Ferrous-Iron-Activated Sulfite-Accelerated Short-Chain Fatty Acid Production from Waste-Activated Sludge Fermentation: Process Assessment and Underlying Mechanism

To break the bottlenecks of slow hydrolysis and low acid production efficiency of waste-activated sludge (WAS) in the traditional anaerobic fermentation process, this study investigated the employment of ferrous-iron (Fe(II))-activated sulfite to produce hydroxyl, sulfate, and other highly oxidizing radicals on WAS floc cracking and short-chain fatty acid (SCFAs) production during anaerobic fermentation. The effect of the dosage ratio of Fe(II)/S(IV) was also studied. Results showed that the combined pretreatment of Fe(II)-activated sulfite significantly promoted the exfoliation of extracellular polymers and the subsequent SCFAs production.

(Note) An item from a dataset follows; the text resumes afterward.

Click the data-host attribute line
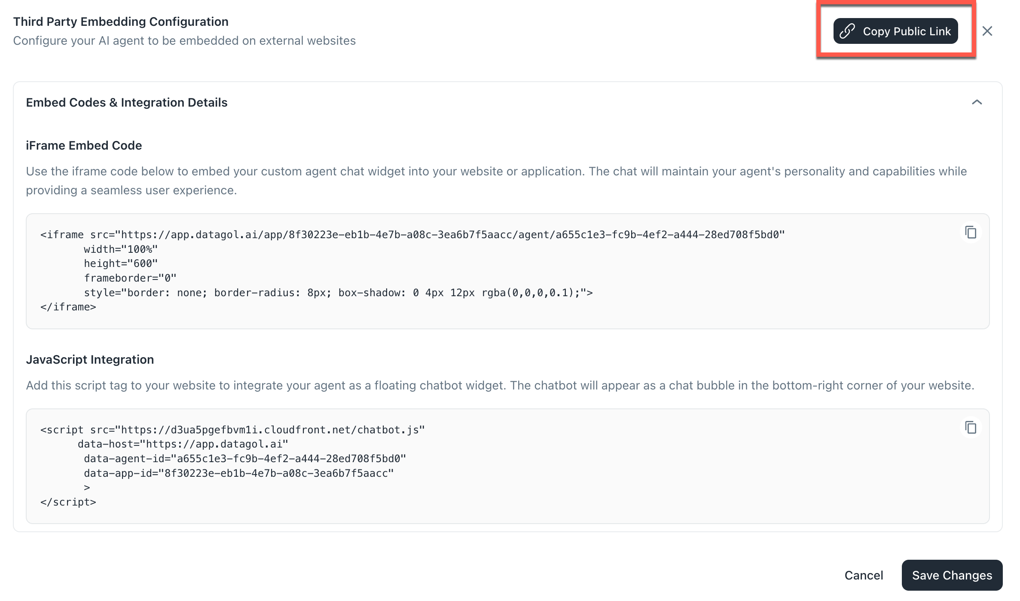Viewport: 1020px width, 601px height. 183,444
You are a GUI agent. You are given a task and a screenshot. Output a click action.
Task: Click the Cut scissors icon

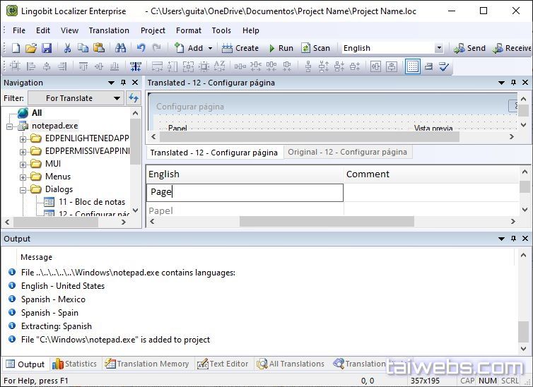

The highest concentration of SCFAs reached 7326.5 mg COD/L under the optimal dosage of 1:2 for Fe(II)/S(IV), which was 1.1 similar to 2.1 times higher than that of other research groups. Meanwhile, the analysis by 3D fluorescence spectroscopy and EPR (electron paramagnetic resonance) showed that Fe(II)-activated sulfite had a synergistic effect on the rupture of sludge cells and the stripping of extracellular polymers, with SO4- and OH as the key radicals generated and being much stronger in the 1:1 and 1:2 groups. High-throughput sequencing showed that the Fe(II)-activated sulfite system significantly changed the functional microbial diversity. The anaerobic fermentation bacteria and sulfate-reducing bacteria were significantly enriched. The underlying mechanism of Fe(II)-activated sulfite oxidation and molecular ecological network of key microbiomes were unveiled.

Automated summary

This study investigated the use of ferrous-iron (Fe(II))-activated sulfite to overcome the slow hydrolysis and low acid production efficiency of waste-activated sludge (WAS) in traditional anaerobic fermentation. The results showed that Fe(II)-activated sulfite significantly promoted the breakdown of extracellular polymers and the production of short-chain fatty acids (SCFAs). The highest concentration of SCFAs reached 7326.5 mg COD/L under the optimal dosage of Fe(II)/S(IV). The analysis also revealed that Fe(II)-activated sulfite had a synergistic effect on sludge cell rupture and extracellular polymer stripping, generating key radicals such as SO4- and OH.